WaMu has recorded $4.5 billion in losses so far this year, with billions more expected. The stock, which stood at $35.53 a year ago, closed at $2.73 on Friday; the bank has repeatedly tried to reassure nervous investors it has sufficient access to capital to stay in business.

“I never could have created the modern WaMu,” Fishman told The Seattle Times this past week. “But I do think I have the skills to take it to the next level.”

“He’s scrappy”

Fishman’s confidence was evident 40 years ago on the college basketball court. Despite standing just 5-feet-8 — no one on the team was shorter — Fishman scored 835 points over three seasons as a guard on Brown University’s varsity squad; he was team captain his senior year and received the equivalent of the Most Valuable Player award.

“I think he was the shortest, best basketball player that ever lived,” Hamm said. “He’s scrappy, and he doesn’t let size get to him.”

In 2000, after a career that included 19 years at New York’s Chemical Bank, Fishman was recruited — or, perhaps more accurately, recruited himself — as Independence’s CEO.

“He came up to me one day and said, ‘Look, you’ve been talking about retiring for a year or two. If that’s true, I want to apply for your job,’ ” recalled Hamm, who had known Fishman both professionally and socially in Brooklyn.

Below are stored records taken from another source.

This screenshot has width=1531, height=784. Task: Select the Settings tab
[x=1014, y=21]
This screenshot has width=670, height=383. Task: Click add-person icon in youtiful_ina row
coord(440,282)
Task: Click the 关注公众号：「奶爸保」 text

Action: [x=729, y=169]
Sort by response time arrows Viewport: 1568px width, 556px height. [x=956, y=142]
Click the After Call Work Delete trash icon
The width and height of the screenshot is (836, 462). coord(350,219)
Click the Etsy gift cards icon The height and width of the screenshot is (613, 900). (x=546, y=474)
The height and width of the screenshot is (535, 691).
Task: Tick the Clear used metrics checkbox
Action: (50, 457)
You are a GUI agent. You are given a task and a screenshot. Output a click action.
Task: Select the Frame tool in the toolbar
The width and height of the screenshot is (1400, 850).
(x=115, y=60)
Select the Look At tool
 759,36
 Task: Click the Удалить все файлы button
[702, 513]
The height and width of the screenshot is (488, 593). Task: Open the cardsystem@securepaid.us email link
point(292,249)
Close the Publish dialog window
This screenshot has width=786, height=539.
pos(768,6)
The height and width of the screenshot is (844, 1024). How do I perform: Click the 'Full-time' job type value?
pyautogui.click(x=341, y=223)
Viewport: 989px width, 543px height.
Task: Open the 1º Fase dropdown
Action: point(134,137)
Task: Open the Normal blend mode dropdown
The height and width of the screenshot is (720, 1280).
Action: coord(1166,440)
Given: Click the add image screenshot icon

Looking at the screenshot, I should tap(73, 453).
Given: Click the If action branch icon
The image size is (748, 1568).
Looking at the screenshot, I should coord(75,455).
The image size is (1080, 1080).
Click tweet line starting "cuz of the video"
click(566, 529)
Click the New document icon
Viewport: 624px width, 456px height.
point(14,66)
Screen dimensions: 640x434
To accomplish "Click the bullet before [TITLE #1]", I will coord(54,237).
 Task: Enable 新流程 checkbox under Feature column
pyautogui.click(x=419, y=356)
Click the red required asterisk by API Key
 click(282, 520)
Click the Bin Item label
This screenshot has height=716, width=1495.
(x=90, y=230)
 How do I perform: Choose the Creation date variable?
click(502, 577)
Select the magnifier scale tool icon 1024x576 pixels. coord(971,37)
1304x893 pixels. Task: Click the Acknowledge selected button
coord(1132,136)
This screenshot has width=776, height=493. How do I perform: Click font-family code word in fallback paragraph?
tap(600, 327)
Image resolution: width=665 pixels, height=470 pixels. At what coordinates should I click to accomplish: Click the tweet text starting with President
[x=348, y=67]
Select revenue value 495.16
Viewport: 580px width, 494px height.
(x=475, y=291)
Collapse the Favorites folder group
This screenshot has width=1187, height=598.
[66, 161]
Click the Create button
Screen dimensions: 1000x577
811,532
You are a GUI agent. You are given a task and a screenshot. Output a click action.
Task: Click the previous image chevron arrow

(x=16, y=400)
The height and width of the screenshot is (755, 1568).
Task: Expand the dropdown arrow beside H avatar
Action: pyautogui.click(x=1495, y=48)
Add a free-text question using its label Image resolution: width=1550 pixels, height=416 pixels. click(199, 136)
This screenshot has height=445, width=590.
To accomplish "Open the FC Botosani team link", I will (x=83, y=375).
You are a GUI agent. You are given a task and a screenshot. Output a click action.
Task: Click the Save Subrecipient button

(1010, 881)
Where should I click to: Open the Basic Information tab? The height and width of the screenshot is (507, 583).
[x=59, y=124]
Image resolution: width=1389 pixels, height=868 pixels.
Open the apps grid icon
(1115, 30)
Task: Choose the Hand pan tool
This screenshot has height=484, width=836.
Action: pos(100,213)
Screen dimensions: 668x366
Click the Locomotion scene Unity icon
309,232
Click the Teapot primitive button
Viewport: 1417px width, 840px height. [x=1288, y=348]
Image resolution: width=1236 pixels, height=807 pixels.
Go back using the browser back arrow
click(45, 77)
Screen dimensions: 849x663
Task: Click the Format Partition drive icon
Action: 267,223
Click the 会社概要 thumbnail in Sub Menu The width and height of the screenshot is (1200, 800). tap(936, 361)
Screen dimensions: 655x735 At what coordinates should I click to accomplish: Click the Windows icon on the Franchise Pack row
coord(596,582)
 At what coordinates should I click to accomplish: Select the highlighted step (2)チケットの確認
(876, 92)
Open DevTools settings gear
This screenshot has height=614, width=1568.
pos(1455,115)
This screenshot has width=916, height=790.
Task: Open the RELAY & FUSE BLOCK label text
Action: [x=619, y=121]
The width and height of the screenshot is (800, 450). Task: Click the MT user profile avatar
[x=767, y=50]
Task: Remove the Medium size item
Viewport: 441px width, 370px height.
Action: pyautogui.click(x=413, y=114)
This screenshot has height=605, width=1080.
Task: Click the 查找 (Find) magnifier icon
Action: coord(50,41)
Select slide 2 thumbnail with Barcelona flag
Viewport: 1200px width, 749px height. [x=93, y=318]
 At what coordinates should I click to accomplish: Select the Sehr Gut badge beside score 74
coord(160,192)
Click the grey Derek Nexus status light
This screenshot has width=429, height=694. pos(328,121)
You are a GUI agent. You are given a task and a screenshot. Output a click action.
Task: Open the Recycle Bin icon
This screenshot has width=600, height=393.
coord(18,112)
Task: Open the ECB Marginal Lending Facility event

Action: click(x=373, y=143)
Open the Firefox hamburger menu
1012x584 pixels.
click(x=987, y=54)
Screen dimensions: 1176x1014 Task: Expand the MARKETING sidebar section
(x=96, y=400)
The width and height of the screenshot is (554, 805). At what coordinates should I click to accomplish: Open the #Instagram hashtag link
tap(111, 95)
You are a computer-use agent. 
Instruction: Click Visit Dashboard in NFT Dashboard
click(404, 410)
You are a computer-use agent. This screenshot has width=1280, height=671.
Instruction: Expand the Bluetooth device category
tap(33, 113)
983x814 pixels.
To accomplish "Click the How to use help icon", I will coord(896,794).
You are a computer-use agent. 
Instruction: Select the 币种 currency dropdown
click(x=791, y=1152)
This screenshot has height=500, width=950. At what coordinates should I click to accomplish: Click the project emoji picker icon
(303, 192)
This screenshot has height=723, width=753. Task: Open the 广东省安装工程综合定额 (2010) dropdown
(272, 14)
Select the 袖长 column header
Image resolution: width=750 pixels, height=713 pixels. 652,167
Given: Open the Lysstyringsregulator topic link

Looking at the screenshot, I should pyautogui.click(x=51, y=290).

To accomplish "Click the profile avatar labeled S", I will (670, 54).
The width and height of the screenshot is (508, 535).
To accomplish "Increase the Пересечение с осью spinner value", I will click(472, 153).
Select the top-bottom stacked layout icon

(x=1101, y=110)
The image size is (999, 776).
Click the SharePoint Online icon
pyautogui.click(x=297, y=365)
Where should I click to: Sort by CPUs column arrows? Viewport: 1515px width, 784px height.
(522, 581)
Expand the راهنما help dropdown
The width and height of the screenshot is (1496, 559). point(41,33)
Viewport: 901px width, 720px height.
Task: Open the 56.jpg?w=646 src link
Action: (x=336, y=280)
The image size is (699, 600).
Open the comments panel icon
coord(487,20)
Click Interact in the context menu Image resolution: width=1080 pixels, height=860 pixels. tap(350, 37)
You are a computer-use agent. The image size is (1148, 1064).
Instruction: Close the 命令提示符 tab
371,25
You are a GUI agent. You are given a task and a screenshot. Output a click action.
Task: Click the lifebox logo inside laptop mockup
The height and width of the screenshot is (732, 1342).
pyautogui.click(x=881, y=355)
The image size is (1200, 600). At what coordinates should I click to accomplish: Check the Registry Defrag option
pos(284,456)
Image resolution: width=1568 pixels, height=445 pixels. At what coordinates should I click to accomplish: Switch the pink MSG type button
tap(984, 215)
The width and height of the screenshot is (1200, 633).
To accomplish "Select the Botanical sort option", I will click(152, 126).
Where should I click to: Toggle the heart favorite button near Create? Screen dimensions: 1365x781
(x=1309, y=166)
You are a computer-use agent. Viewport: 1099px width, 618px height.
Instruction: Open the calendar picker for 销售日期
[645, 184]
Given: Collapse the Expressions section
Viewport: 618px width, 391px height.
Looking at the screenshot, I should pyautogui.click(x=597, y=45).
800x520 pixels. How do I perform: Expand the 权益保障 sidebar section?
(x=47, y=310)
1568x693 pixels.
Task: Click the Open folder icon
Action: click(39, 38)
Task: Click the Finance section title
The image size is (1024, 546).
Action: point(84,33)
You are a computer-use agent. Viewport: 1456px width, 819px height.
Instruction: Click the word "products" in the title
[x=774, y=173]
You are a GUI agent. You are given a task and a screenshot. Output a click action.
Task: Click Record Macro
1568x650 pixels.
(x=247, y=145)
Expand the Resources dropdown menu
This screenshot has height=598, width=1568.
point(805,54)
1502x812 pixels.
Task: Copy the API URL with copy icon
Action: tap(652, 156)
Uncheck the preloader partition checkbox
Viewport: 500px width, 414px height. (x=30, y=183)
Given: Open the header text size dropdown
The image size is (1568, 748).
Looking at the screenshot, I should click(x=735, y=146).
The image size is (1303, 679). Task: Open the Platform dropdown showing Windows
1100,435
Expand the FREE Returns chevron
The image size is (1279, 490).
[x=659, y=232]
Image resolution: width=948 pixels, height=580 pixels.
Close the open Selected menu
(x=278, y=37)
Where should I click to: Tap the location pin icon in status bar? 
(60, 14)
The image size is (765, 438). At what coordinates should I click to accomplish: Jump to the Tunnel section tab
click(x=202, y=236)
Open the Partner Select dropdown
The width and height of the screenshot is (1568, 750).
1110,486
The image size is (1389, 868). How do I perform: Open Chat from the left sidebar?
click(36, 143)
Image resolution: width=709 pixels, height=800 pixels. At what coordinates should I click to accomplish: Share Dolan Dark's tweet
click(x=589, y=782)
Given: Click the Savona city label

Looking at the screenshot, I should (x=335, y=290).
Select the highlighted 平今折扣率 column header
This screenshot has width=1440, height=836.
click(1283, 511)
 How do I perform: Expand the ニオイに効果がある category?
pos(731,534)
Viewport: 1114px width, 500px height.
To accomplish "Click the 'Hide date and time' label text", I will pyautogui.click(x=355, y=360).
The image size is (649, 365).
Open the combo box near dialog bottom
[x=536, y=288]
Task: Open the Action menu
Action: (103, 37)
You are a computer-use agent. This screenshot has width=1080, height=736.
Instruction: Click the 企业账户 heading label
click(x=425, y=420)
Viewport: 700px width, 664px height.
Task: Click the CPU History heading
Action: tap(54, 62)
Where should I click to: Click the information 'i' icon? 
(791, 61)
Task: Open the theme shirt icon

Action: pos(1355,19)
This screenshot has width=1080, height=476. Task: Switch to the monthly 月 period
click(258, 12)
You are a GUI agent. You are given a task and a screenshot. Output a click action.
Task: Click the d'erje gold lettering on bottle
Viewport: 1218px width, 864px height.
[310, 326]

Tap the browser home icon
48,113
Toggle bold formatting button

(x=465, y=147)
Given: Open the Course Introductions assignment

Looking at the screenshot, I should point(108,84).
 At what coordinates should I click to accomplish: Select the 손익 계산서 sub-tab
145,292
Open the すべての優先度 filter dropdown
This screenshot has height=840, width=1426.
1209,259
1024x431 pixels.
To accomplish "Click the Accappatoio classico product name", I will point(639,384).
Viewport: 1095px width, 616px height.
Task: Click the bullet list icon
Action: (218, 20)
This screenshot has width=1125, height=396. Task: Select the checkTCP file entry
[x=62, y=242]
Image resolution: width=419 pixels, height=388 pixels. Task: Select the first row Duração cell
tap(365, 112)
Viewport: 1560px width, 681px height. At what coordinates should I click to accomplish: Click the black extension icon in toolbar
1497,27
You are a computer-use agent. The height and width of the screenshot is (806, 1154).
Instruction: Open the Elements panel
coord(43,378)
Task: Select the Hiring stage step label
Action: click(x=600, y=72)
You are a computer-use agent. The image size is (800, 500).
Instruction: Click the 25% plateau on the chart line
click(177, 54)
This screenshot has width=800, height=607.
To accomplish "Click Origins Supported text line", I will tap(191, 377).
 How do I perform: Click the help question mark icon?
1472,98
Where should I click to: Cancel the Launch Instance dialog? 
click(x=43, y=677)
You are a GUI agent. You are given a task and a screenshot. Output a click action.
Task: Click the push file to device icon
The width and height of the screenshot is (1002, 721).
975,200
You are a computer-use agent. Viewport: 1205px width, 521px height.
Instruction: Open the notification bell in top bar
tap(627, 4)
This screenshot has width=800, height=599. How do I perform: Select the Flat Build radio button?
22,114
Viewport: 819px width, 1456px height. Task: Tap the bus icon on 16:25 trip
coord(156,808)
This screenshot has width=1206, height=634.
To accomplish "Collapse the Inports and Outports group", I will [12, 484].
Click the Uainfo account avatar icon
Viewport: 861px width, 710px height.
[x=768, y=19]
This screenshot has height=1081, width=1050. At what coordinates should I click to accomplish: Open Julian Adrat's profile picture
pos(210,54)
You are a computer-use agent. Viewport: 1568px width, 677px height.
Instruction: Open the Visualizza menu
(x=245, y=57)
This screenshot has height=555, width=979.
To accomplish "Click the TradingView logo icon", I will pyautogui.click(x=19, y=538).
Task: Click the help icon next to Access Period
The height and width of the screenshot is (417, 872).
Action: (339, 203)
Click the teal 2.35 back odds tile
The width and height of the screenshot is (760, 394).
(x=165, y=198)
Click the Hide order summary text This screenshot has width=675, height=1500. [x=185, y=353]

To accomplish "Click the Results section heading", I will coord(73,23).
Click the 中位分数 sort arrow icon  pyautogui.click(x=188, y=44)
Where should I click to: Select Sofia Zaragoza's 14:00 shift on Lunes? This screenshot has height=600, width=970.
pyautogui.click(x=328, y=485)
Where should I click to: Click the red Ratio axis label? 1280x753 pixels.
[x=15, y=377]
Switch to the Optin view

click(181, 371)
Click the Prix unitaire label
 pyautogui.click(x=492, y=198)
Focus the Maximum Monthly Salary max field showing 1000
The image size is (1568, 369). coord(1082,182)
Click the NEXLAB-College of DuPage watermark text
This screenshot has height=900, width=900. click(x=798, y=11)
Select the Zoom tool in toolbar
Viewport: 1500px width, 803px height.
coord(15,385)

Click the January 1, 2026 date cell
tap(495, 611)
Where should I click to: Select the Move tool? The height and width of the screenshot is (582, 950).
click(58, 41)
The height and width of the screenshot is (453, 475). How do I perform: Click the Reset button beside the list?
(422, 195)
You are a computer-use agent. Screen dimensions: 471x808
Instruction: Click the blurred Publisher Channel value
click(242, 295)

Independence already had grown substantially, said Hamm, but “I felt that what we needed was someone with bigger-bank bones. He added risk management and IT management at a level that we previously did not have.”

Under Fishman, Independence reduced its concentration in multifamily mortgages and built up its commercial real estate and business-banking divisions.

“He transformed our bank into a truly broad-based, albeit real-estate oriented, commercial bank,” Hamm said.

The SIB deal, Mitchell said, showcased Fishman’s ability to think creatively and find ways to eliminate risk.

“You talk about thinking outside the box,” he said. “I’m not even sure Alan sees the outline of the box — he can think so far beyond that.”

Fishman did ruffle some feathers along the way: Some investors criticized him for keeping details of the SIB/Lehman deal under wraps. And the 2006 deal in which he sold Independence to Sovereign Bancorp for $42 a share in cash was widely considered a coup for Independence’s shareholders, but an expensive misstep on Sovereign’s part.

Hamm recalled one Independence board meeting at which “sensitive strategic issues” were being discussed. At one point, he said, Fishman implied that the board didn’t have enough trust in him.

“I don’t know if you’ve ever been a board member, but that’s enough to piss off the Good Humor man,” Hamm told The Times. “I had to step in right away and say ‘Wait a minute, gentlemen. It’s normal to have some friction between the board and the CEO.’ Alan thanked me later and said, ‘That’s what I meant.’ “

It can be hard for a CEO to come into a new company — particularly one as big and troubled as WaMu — and take charge without alienating people.

Mitchell, who’d been at Independence for 27 years before Fishman’s arrival and already was running the consumer-banking division, said Fishman knows when to dig into the details and when to step back.

“He spent a lot of time with us when he first got to Independence,” Mitchell said. “But once he got a comfort level with your competency, he didn’t bother you with day-to-day stuff.”

Fishman himself isn’t too worried about his ability to get a handle on WaMu.

“Does it concern me? Sure,” he said. “Does it concern me a lot? No. This is what I do.”